Hair's Gone.

A friend took a risk with me a day or two ago. “What has been the most surprising thing about having cancer?” she asked. Without thinking, which chemo brain all but guarantees, I shot back a rather pensive response: “I am surprised by how heavy hair is.”

I cannot be held fully responsible for what I say or write these days. A large percentage of me is chemical, especially the first 48 hours after chemo. I am, essentially, radioactive. (On this point, Stephan, says, “So what’s new?”)  😳

Just ignore Stephan.

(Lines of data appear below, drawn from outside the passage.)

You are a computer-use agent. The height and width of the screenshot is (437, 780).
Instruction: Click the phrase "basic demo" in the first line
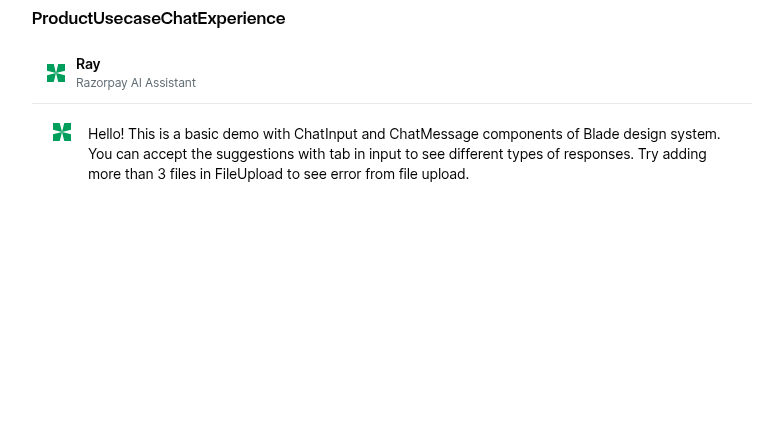point(221,134)
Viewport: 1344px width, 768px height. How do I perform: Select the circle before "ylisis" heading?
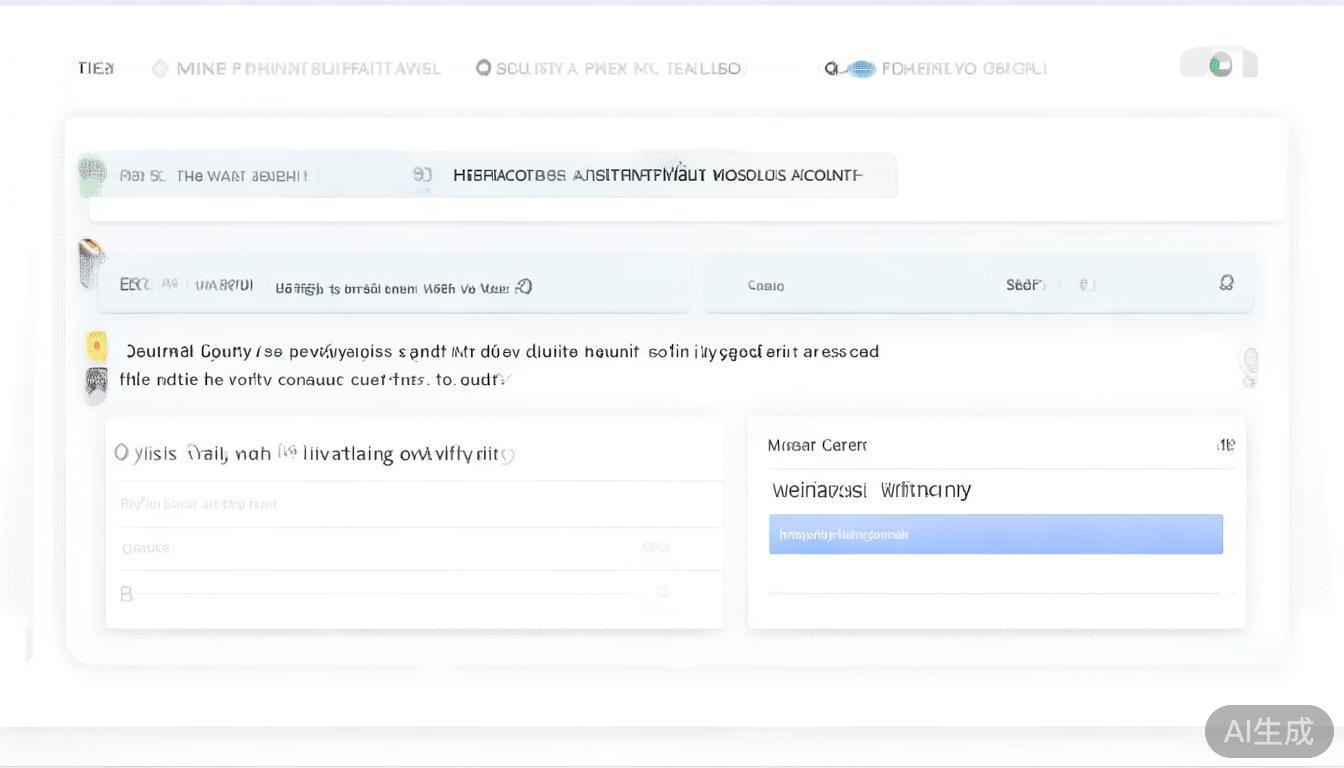pyautogui.click(x=122, y=453)
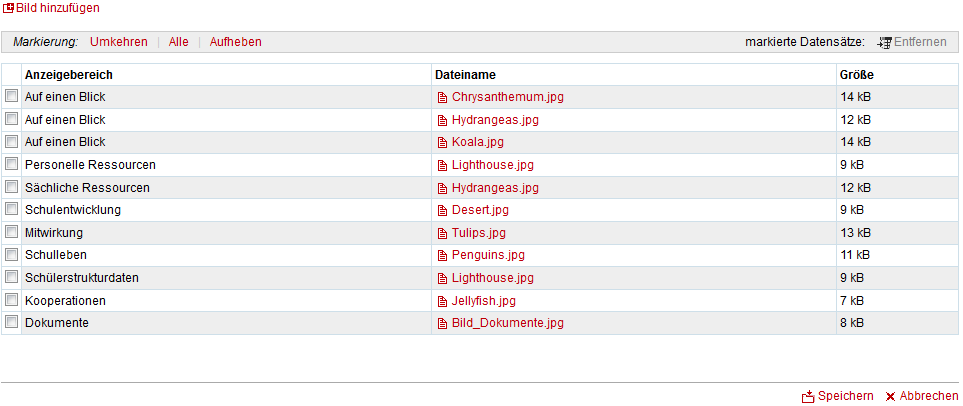963x406 pixels.
Task: Click the save icon next to Speichern
Action: (x=808, y=397)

I am filled to my gills with heat-seeking chemo drugs detonating my living cells; anti-nausea drugs intercepting vomitus maximus the way Texas ranchers wrestle prodigal pigs in the dirt, and; white cell booster drugs kicking my white blood cells in the proverbial arse so they get on with it! (That is, reproducing).

After Red Devil #2, my hair began to fall out. All my hair. A little Like Charlie Brown’s Christmas tree when the needles dropped in droves. If you haven’t given a thought lately to all the places you have hair follicles, just take a moment and gander. Then ponder. Even my nose hair had enough and just up and left. No words, no scene, no ego-driven confabulation. Not even an apology. Just gone.

Try this one on for size: a Michigan winter without nose hair.

Speaking of follicles, while the amount of hair varies from person to person, the average human head boasts about 100,000 hairs. And when you zoom out, there are roughly about 5 million hairs on your body right now. On average, each of us will lose only 50 to 100 hairs a day. And technically, while even the thickest, longest 50 or 100 strands wont hardly tip the scale, hair is, I’ve come to learn, heavy.  

But you don’t know that until it’s all gone.

Last week I learned the weight of hair not by its presence, but by its absence. With each brush, wash, or even head shake, I collected what had fallen out and piled them on my bathroom sink. Joshua asked me why. At first, I couldn’t answer him. But as the week plodded on, and the pile grew, it dawned on me…

“Ebenezer”… I was making an “Ebenezer.”

No, I’m not talking about Ebenezer Scrooge. Although I’ve had a few grumpy days. Ebenezer is a clumsy, Hebrew word, meaning “remembrance.” For the Hebrews in the Bible, Ebenezer stones were a way of remembering “how far the Lord carried us”. The prophet Samuel famously set up an Ebenezer—a pile of stones—on the eve of battle against their arch enemy, the Philistines. Morale was low among the soldiers; they had already lost twice. Dark thoughts of defeat swirled through the camp. What looked like a pile of stones set amidst a bedraggled, less-than-triumphant scruff of a people, was the Prophet’s way of saying to God and the world:

We’re still here. And the God of the universe seems to be good with that…

My pile of stones is a pile of hair, my claim that I am still here. Hairless, but here. My growing pile of eyelashes and nose hairs. Gone. The fine little fuzz on my arms, legs, and cheeks. Gone. And the “crown of glory” on my head. Gone.

What is left is a pile of hair made holy somehow, a monument, an Ebenezer to how far God has taken me, an offering to the One who created me and willed me to live and give life.

My hair’s gone. But not my protection. Not my identity. Not my hope. Not my life.

This week I shaved off the little that was left. As I stood looking at my “stone of remembrance” on the countertop, I sobbed at the beautiful truth of it all: “Indeed, the very hairs of your head are all numbered, so don’t be afraid; you are worth more…” (Gospel of Luke 12:7).

Today I will drag my hairless body to the chemo infusion bay at St. Mary’s for Red Devil cocktail #3. I’ll display my bald head, unashamed, propped up like a mannequin who slipped her wig. And all the world will behold just how far God has taken me.

Yes, I will remember the weight of my hair. But I take courage in this: God’s doing the math, not me. He’s dialed my number(s), hairs and all. He’s got my back—and bald head too—come what may.

Thank you, dear ones. Your prayers are rolling over me like waves, numerous as the hairs that once crowned my head. I am grateful for every prayer and every hair, yours and mine.